Materials and Methods

Ethical Considerations

The A-375 cell line was purchased in vial form from the Pasteur Institute of Iran. This is a basic science, laboratory-based study, and there is no intervention in the living organism, so there is no need to obtain consent. This study was approved by the regional ethics committee with ethics code ID IR.TBZMED.VCR.REC.1401.031. Considering that the existing study is at the cellular level, the sample size is not necessary.

Statistical Analysis

Statistical analysis was performed using GraphPad Prism software, and a one-way ANOVA test was used for the statistical comparison of gene expression levels. A P value was used for all relationships, and P < 0.05 was considered statistically significant.

Cell Culture

Melanoma cancer cell lines A-375 and C-6181 were purchased from the Pasteur Cell Bank. The reason for choosing these cell lines was the high prevalence of malignancy and the relatively fewer studies on this line. After counting, one million cells were transferred to a flask and cultured in RPMI 1640 culture medium + 10% fetal bovine serum (FBS) in an amount of 3–4 mL in an incubator with CO₂ at 37 °C. According to growth conditions, previous similar studies, and the morphology of the studied cells, the best culture medium considered for the melanoma cancer cell line A-375 is the RPMI 1640 culture medium, which is supplemented with fetal calf serum at 10% and 20% and provides highly suitable environmental conditions for the growth of A-375 melanoma cancer cells. RPMI 1640 was developed by RPMI in Buffalo, New York. Serum protects cells from physical damage in culture media. FBS is rich in growth factors and has less immunoglobulin than other serums.
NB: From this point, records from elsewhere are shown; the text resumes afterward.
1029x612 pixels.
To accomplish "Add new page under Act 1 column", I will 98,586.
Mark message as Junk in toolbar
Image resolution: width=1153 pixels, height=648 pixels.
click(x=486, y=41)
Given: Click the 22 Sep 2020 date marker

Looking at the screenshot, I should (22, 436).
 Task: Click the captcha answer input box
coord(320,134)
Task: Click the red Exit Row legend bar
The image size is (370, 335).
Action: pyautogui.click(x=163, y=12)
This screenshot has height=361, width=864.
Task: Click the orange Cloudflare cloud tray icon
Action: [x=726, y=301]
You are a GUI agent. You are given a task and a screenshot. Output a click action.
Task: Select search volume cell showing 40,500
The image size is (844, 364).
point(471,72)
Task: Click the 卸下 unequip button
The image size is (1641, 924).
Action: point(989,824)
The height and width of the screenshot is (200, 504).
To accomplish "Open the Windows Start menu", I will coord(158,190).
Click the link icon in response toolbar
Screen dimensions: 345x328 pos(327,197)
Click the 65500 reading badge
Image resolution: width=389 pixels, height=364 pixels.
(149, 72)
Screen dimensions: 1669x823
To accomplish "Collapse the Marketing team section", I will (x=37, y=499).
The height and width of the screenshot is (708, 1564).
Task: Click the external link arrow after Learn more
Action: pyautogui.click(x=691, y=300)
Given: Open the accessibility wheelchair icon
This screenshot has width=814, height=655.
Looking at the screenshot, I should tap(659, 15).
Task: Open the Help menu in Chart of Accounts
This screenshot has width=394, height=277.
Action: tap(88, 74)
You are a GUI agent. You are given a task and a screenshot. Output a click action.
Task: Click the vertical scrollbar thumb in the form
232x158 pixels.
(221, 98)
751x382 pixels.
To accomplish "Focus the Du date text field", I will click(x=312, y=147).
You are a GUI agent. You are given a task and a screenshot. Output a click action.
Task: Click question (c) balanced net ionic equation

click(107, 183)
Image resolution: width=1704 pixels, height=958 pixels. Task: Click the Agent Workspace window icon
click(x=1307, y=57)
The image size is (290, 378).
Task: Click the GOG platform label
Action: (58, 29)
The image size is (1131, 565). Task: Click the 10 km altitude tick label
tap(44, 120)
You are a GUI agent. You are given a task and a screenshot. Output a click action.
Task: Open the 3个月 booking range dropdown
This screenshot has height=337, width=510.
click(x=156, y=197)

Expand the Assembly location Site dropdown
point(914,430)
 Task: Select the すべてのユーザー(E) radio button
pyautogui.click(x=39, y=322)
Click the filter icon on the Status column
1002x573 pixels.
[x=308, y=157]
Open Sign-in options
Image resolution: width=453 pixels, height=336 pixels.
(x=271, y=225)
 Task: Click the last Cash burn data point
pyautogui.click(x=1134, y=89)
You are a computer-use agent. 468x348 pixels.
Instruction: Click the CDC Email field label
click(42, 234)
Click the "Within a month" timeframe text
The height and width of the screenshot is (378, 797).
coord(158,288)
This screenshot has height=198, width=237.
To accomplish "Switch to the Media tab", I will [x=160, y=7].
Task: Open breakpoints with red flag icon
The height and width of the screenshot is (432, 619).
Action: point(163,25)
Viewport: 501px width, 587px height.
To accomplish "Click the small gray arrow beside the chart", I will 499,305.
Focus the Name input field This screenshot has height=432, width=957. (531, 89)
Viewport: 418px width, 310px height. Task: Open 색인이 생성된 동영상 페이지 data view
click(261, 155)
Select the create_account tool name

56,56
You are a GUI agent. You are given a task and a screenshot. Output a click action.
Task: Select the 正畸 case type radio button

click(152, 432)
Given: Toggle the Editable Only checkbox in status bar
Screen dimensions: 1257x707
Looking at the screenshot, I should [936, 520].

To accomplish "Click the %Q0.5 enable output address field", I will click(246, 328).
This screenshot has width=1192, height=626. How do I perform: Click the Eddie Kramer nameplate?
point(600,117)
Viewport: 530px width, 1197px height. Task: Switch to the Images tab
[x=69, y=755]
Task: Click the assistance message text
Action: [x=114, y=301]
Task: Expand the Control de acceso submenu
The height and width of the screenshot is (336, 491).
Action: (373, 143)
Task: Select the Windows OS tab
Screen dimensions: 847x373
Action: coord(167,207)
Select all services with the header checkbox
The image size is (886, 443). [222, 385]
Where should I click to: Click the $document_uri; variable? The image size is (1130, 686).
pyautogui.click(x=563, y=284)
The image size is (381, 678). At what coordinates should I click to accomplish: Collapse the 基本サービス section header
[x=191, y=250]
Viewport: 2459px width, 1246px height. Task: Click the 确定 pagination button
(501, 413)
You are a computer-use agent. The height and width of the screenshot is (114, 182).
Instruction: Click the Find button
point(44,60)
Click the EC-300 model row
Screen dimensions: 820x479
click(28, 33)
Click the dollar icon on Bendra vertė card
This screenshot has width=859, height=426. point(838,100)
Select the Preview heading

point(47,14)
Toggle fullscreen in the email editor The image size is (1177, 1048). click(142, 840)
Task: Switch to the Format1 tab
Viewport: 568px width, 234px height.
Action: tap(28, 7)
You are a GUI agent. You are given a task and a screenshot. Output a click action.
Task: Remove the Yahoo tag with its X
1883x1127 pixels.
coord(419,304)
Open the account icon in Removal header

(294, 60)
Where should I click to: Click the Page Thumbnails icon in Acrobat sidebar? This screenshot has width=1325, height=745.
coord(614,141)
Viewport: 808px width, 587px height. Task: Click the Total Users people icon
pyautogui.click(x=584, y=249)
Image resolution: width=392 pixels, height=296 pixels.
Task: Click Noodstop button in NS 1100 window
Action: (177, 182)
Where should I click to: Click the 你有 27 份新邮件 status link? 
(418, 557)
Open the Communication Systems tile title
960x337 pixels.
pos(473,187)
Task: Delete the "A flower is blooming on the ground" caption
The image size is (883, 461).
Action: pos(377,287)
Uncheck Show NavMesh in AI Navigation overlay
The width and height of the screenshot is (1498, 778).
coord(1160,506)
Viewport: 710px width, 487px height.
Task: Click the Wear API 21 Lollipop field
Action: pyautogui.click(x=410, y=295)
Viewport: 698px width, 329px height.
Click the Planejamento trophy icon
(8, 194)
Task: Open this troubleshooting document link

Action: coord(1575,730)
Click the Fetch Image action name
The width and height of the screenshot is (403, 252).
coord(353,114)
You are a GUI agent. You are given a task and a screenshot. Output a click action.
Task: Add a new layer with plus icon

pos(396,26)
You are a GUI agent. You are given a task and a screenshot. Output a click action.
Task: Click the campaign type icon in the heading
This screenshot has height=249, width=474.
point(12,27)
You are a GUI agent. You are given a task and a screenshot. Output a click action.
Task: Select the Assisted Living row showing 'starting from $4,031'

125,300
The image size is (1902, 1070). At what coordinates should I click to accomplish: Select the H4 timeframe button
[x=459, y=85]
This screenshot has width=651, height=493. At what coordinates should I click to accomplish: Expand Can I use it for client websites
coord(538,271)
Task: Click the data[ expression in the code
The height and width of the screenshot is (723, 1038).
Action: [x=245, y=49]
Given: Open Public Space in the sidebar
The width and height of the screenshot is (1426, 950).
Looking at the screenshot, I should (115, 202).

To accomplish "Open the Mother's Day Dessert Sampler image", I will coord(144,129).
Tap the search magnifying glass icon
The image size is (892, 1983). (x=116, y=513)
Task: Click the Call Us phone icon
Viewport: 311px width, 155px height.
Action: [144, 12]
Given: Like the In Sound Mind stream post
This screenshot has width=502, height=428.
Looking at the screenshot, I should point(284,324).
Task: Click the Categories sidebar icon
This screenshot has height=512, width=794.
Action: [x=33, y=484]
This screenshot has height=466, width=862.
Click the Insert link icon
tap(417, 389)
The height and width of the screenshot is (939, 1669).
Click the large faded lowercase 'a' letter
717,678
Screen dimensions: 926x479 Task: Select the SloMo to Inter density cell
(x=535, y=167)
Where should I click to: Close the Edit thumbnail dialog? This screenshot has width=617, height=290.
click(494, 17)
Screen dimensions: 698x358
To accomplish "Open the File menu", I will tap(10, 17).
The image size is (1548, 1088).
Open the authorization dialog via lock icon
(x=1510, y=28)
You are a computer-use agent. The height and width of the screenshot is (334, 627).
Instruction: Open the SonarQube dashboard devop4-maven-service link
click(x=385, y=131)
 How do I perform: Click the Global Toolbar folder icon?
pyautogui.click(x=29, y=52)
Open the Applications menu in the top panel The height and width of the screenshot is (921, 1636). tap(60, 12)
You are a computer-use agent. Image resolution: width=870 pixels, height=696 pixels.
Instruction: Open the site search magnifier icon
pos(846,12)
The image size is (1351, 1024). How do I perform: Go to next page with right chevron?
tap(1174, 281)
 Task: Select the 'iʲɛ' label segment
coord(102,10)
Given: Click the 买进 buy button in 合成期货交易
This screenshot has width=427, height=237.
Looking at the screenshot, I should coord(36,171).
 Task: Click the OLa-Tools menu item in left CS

Nonetheless, the addition of 10% serum to the culture medium eventually adds 4.8 mg of additional protein per mL of the culture medium and makes it difficult to extract and process the original and final product. It was checked for the absence of contamination, and the necessary cell passage was performed accordingly. The cells were frozen when they reached the logarithmic phase of growth, and the required amount of cell stock was prepared. The indicated experiments were performed when the cells reached the desired density. Then, 100 units/mL of penicillin to prevent the growth of gram-positive bacteria, 100 µg/mL of streptomycin to prevent the growth of gram-negative bacteria, 50 µg/mL of gentamicin to prevent the growth of gram-positive and gram-negative bacteria, as well as mycoplasma, kanamycin, and the antifungal drug amphotericin were used to provide antibiotics in the culture medium.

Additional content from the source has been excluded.